LONDON – Anglo American's Chief Executive Cynthia Carroll has quit after more than five years in the job, under pressure from investors over the mining group's lagging share price and continued dependence on strike-hit South Africa.
A geologist by training, New Jersey-born Carroll ruffled feathers when she moved from the aluminum industry to become the first non-South African, the first woman and the first outsider to take the top job at Anglo in 2007.
Rejecting suggestions Carroll was pushed out, Chairman John Parker, her long-standing supporter, said there had been "differences of opinion" with shareholders but the decision to step down was Carroll's own, as she approached her seventh year in a "very grueling and demanding role".
"Institutional pressure has been building for some time to replace Cynthia, so the news will be welcomed," one of Anglo's 15 largest shareholders said.
"Ultimately, running Anglo is one of the toughest jobs around and, although Cynthia made a good start as CEO, the feeling is the company has gone backwards in the last two to three years."
Carroll's efforts to streamline a mining group with colonial roots that became a sprawling conglomerate, her campaign to cut billions in costs and efforts to shift Anglo's centre of gravity away from South Africa have won her support among investors.

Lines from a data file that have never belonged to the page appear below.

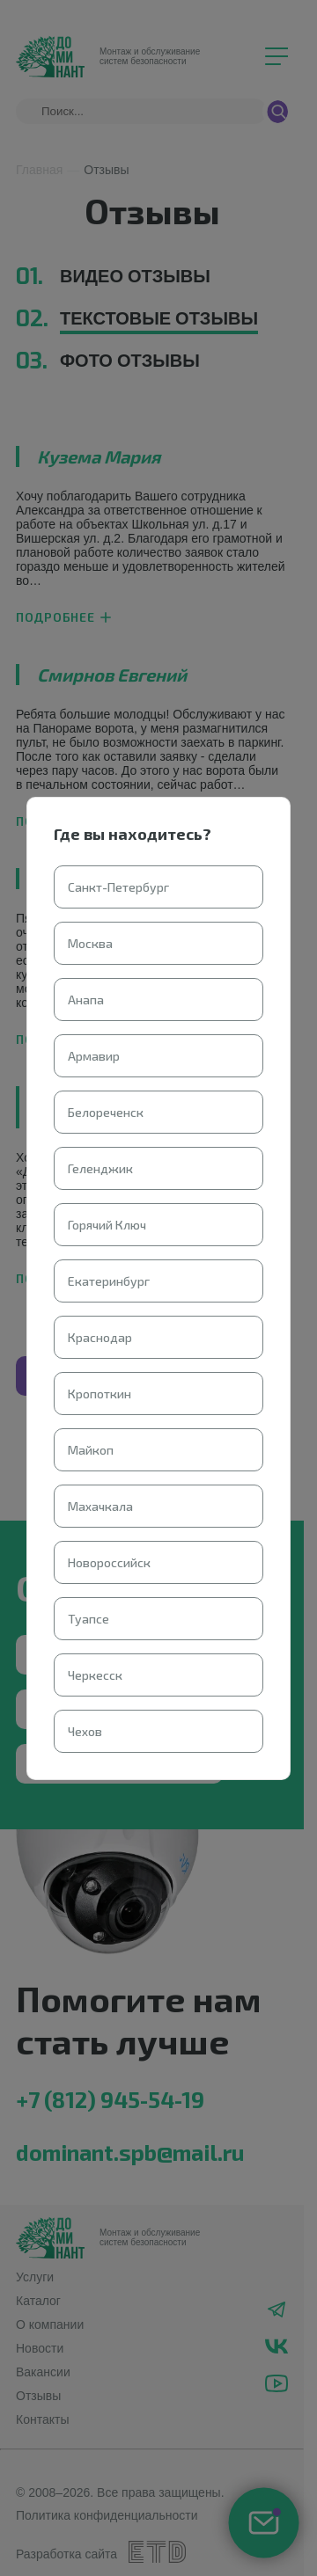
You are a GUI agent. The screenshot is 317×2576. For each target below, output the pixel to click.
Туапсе (88, 1618)
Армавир (94, 1055)
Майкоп (91, 1449)
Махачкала (100, 1506)
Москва (90, 943)
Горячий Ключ (107, 1224)
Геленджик (100, 1168)
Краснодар (100, 1337)
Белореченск (106, 1112)
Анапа (86, 999)
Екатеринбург (109, 1280)
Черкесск (95, 1674)
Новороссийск (109, 1562)
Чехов (85, 1731)
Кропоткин (99, 1393)
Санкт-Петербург (118, 886)
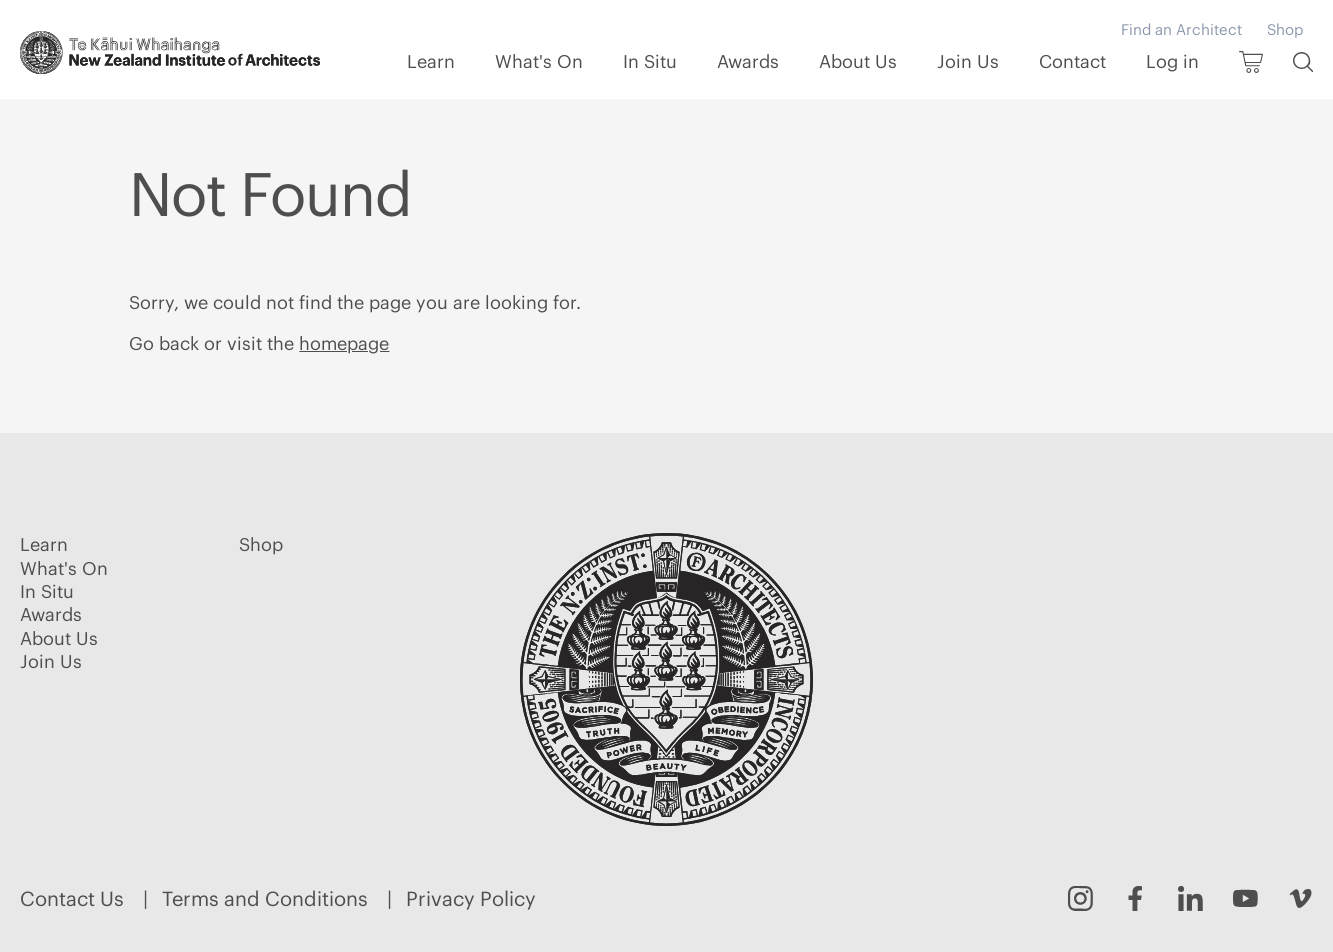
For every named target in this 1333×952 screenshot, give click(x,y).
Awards (748, 61)
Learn (431, 61)
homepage (344, 343)
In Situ (650, 61)
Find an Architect (1181, 29)
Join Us (968, 61)
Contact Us (72, 898)
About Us (858, 61)
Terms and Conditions (265, 898)
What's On (539, 61)
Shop (1285, 29)
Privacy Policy (471, 898)
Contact (1072, 61)
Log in (1172, 61)
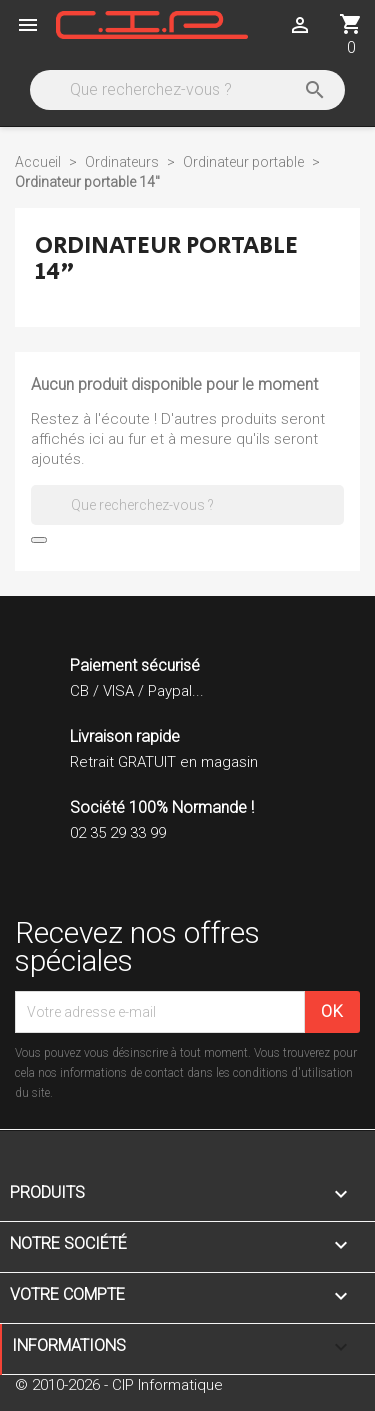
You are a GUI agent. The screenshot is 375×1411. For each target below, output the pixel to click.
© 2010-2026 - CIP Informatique (119, 1385)
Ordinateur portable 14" (166, 258)
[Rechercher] (186, 90)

A campaign to improve ties with South Africa's government has also won praise - South Africa's mines minister, Susan Shabangu, said Carroll's departure was a "disappointment".
But Carroll's relationship with investors became troubled after big-ticket acquisitions such as the Minas Rio iron ore project in Brazil - an early bid to diversify Anglo's portfolio, which suffered cost overruns and delays.

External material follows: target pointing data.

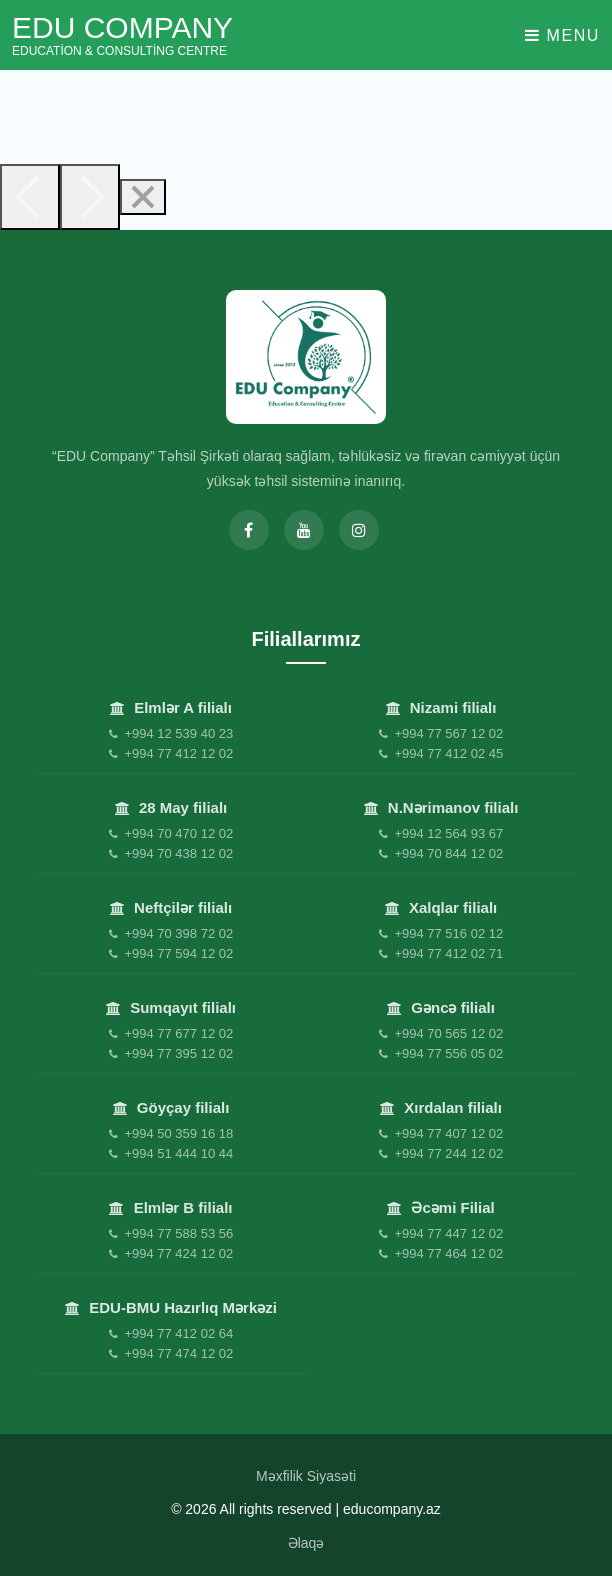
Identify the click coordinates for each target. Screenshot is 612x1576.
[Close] (143, 197)
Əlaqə (306, 1543)
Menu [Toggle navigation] (562, 35)
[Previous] (30, 197)
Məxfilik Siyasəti (306, 1476)
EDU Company (122, 35)
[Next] (90, 197)
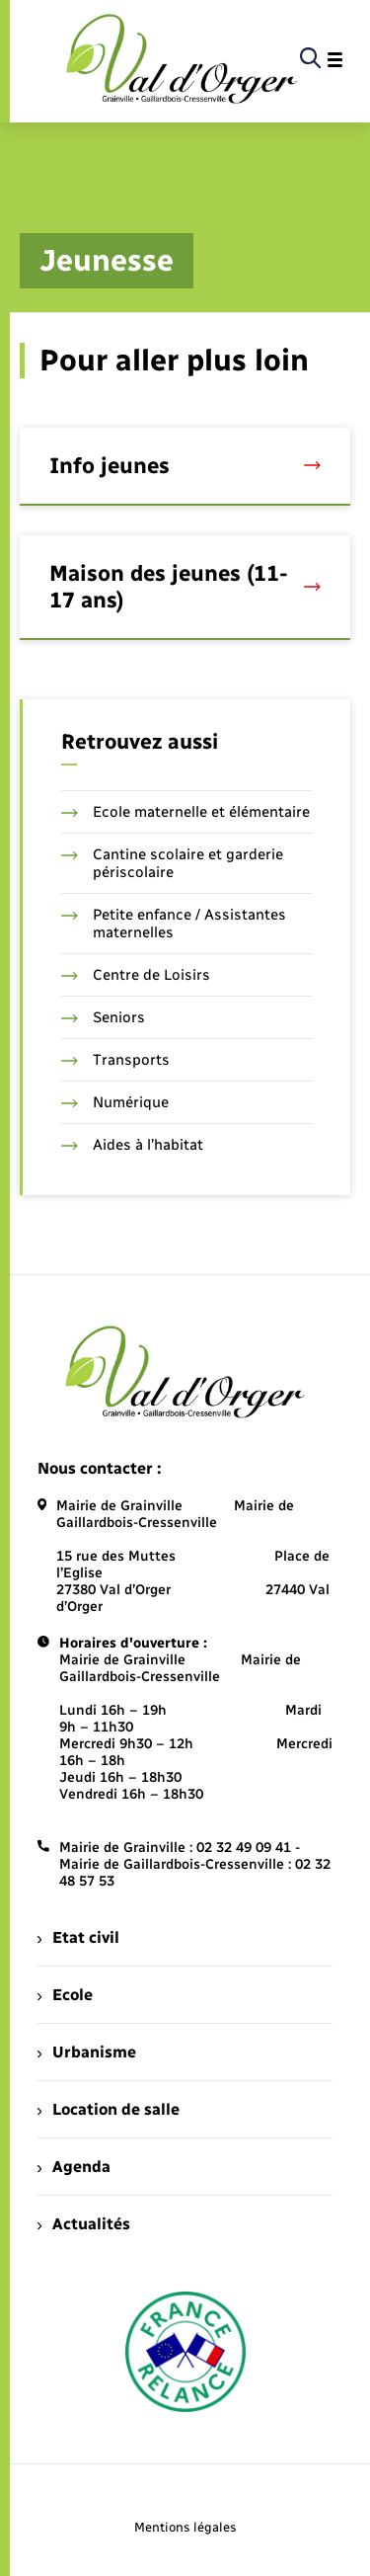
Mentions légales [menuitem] (185, 2527)
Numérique (115, 1102)
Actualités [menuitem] (83, 2223)
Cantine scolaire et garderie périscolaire (172, 863)
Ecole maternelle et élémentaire (185, 812)
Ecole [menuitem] (65, 1994)
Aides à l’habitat (132, 1145)
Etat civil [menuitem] (78, 1937)
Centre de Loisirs (135, 975)
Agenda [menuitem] (74, 2166)
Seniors (103, 1017)
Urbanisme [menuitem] (86, 2052)
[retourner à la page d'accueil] (181, 60)
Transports (115, 1060)
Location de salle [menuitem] (108, 2109)
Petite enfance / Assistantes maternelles (173, 923)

Anglo has yet to give a final cost for Minas Rio, bought in a $5.5 billion deal at the top of the commodities cycle, but analysts say spending could rise to $8 billion from current forecasts of $5.8 billion, already twice original estimates.
"Her strategic moves didn't always hit the mark. The acquisition of Minas Rio, promptly followed by a dividend cut, was a particular low point," another of Anglo's 15 top investors said. Anglo scrapped its 2008 dividend to preserve cash.

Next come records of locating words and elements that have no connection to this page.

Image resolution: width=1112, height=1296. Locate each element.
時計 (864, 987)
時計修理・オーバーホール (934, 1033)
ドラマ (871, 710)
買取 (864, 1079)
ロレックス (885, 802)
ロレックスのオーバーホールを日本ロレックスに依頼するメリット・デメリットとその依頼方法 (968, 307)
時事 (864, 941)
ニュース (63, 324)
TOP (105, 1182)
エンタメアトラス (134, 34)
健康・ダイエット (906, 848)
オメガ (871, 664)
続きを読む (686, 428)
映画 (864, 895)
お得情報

Crippling strikes in platinum and iron ore mines in South Africa in recent weeks have revived long-standing worries over Anglo's exposure to the country, aggravating concerns about a share price that has underperformed its peers.
Despite her cost cuts, according to analysts at Macquarie, under Carroll Anglo has lost one-third of its value on a U.S. dollar market capitalization basis and is now worth $25 billion less. Other major miners are worth at least the same as they were at the start of 2007.
Anglo's recent deals - including its decision to take control of diamond mining giant De Beers, raising its stake in Kumba Iron Ore and a July coal deal in Mozambique - have arguably done little to move away from a region that has held back its shares and, earlier this month, prompted an outlook downgrade from rating agency Standard & Poor's.
So far this year, Anglo stock has lagged the sector by almost 20 percent. Shares rose on news of Carroll's departure and at 1415 GMT were up 4.4 percent at 1939.5 pence, while the broader UK mining sector was up 0.8 percent. <.FTNMX1770>.
The board did not immediately name a successor - a detail some analysts and industry sources took as a sign that the decision, though not unexpected, was to some degree unplanned. Parker told reporters there was no rush to pick a replacement for Carroll and that the 55-year-old would stay in place until a replacement was appointed, which could take months.
"For whoever comes in, the challenge of Minas Rio and the challenge of restructuring the platinum industry in South Africa doesn't go away," said analyst Des Kilalea at RBC in London. "To some extent, it's probably the most difficult mining company to manage at the moment."
Industry analysts, industry sources and investors point to at least two likely successors for Carroll - Brazilian Alex Vanselow, the former chief financial officer of BHP Billiton and South African-born Mick Davis, the outgoing chief executive of Xstrata .
Parker - in a reference to a storm over Davis' pay, one of the highest on Britain's FTSE - said Anglo could not afford him.
An internal replacement is less likely, but analysts point to Chris Griffith, a platinum veteran who was plucked from his job at the helm of Kumba in July to run Anglo American Platinum . His recent move, though, may rule him out.
A new name may not prove an immediate solution for Anglo's troubles, from cost pressures to Brazilian delays, even if the company could use the opportunity to review its involvement in South Africa as well as platinum, and sell a stake in the costly Minas Rio project or write down its value.
The biggest challenge is expected to be South Africa, where strikes have spread to Anglo American Platinum (Amplats), the world's top producer of the precious metal. The unrest has revived talk of a spinoff of Amplats, in which Anglo currently owns an almost 80 percent stake - something Carroll has opposed.
Strikes have also hit Anglo's Kumba iron ore unit, which alone has accounted for almost half the miner's profit.
Kumba's Sishen mine has begun to ramp back up, but Amplats workers have not yet returned to the Rustenburg, Union and Amandelbult operations, which include some of its most labor intensive shafts, and those that have suffered deepest margin compression since 2008.
The group is expected to conclude a review of the platinum business by the end of the year.